Ada masanya saya menyalahkan kondisi dan situasi kedua orangtua saya itu sebagai penyebab dari semua yang terjadi pada diri saya. Namun, hal itu tidak membantu saya untuk memperbaiki diri. Justru sebaliknya, ketika saya berhenti menyalahkan orang lain, ataupun menyesali semua kejadian tidak menyenangkan yang telah terjadi, banyak hal baik yang kemudian terjadi atas diri saya.

***

Kini, setelah saya mencari tahu dan mempelajari banyak hal tentang pentingnya mencintai diri saya sendiri ini, apakah saya langsung bisa mempraktikkannya dengan mudah? Jawabannya, tidak.

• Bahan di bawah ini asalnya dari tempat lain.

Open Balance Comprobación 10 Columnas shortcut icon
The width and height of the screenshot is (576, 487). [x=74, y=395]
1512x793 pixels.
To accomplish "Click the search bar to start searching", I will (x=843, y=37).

Saya telah begitu lama percaya bahwa diri saya kurang berharga, kurang pantas, kurang layak. Dan, untuk membalikkan kepercayaan itu pada kenyataan yang sebaliknya, perlu usaha yang dilakukan terus-menerus dan tidak dalam waktu yang sebentar.

Sampai hari ini saya masih terus mempraktikkan berbagai cara untuk lebih menyayangi dan mencintai diri saya sendiri. Salah satunya adalah dengan menuliskan cerita tentang diri saya seperti yang sedang saya lakukan sekarang ini.

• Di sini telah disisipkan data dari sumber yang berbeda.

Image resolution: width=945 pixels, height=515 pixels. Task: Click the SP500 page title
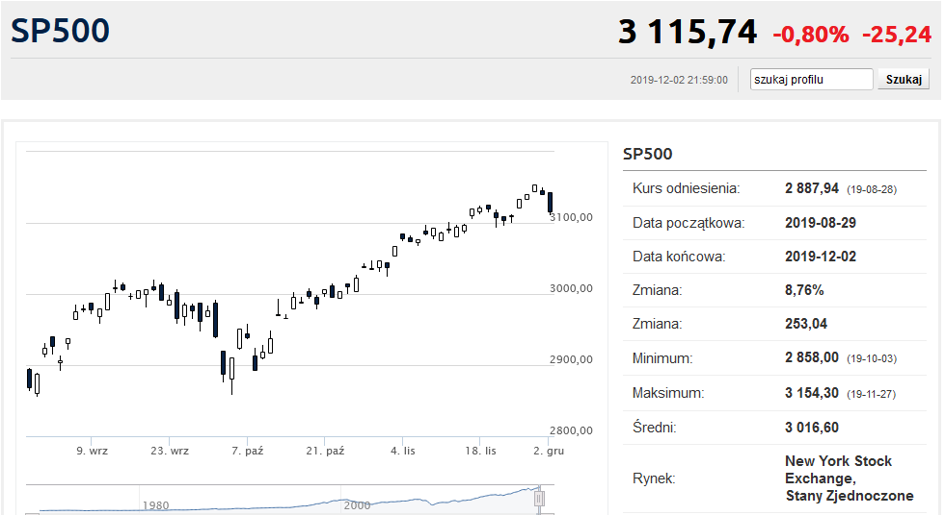pyautogui.click(x=60, y=31)
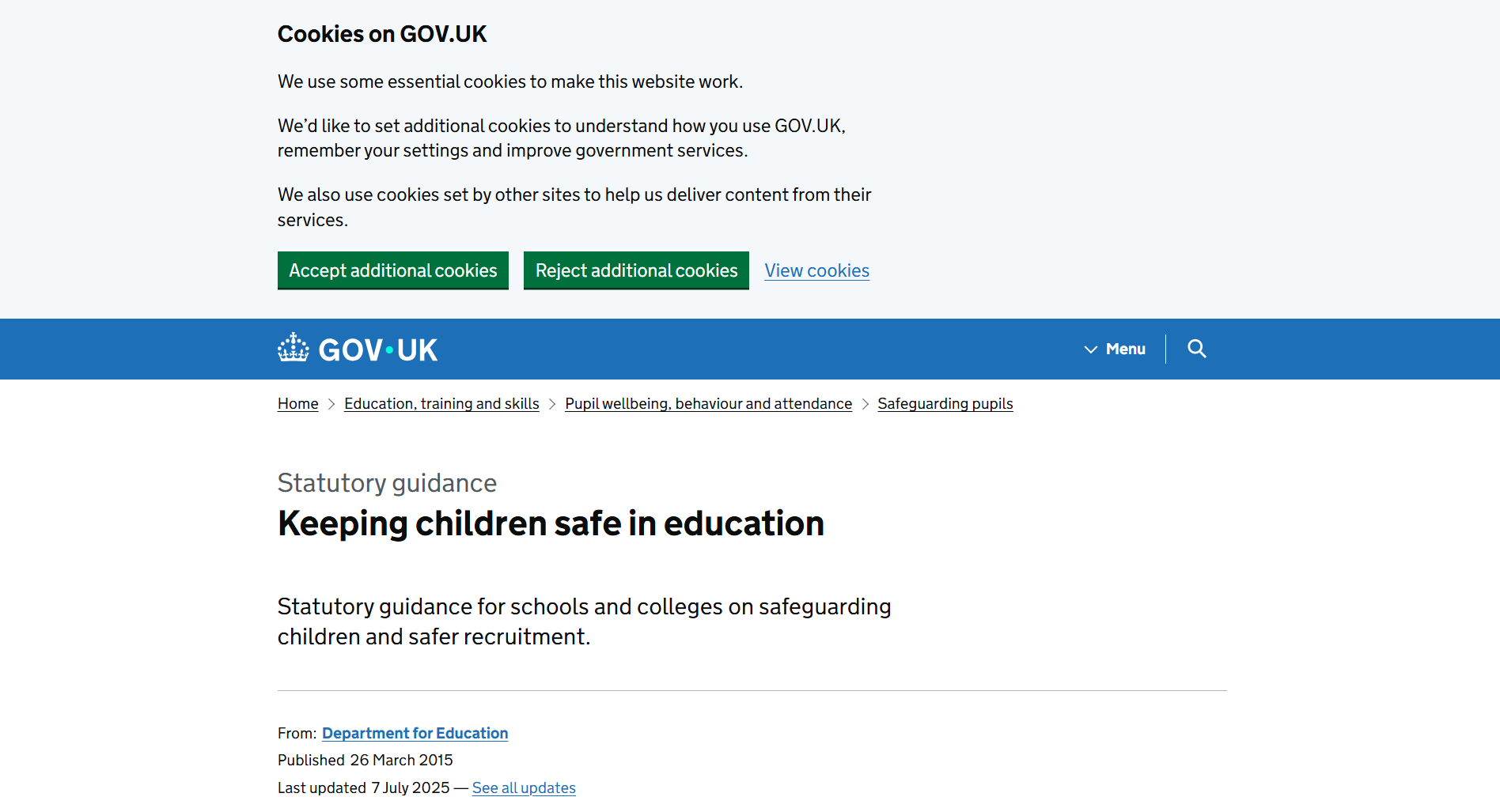This screenshot has width=1500, height=812.
Task: Click the search magnifier icon in header
Action: pos(1196,349)
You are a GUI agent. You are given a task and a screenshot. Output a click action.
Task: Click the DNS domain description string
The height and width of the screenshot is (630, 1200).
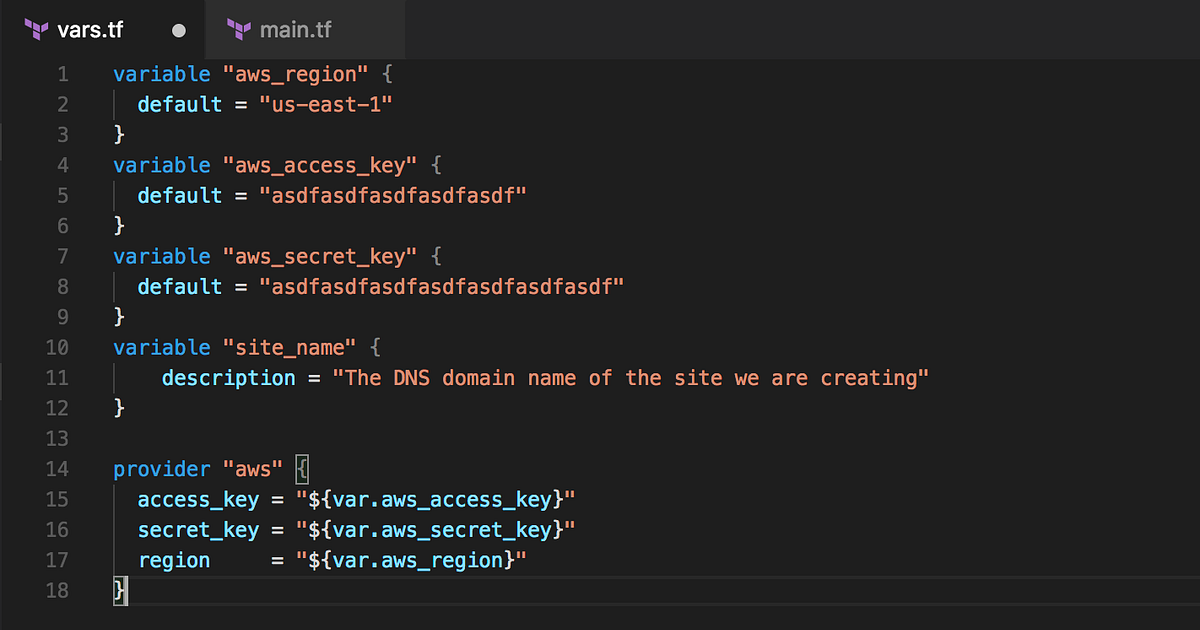630,377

Di luar sana, banyak pendapat yang mengatakan bahwa mencintai diri sendiri itu egois. Suatu pandangan yang, percaya atau tidak, memang menjadi stereotip umum, dan ditanamkan turun-temurun pada sebagian orang. Barangkali, tanpa disadari, saya termasuk salah satu orang yang percaya akan pandangan tersebut, sebagai akibat dari pemahaman yang telah tertanam sedari kecil dulu.

Lalu, benarkah mencintai diri sendiri itu sama dengan egois? Well, saya bukanlah ahli yang memiliki kompetensi untuk menjawab pertanyaan itu. Namun, ada pemahaman baru yang saya dapatkan dari perjalanan saya sejauh ini. Yaitu, jika saya tidak mencintai diri saya sendiri terlebih dahulu, bagaimana saya bisa mengerti caranya mencintai orang lain? Dan, jika diri saya sendiri tidak dipenuhi oleh rasa cinta, akankah ada rasa cinta yang cukup untuk diberikan kepada orang lain?

Ketika saya tidak memberikan rasa cinta untuk diri saya sendiri, itulah artinya egois. Dan, saya telah bersikap egois terhadap diri saya sendiri untuk waktu yang cukup lama.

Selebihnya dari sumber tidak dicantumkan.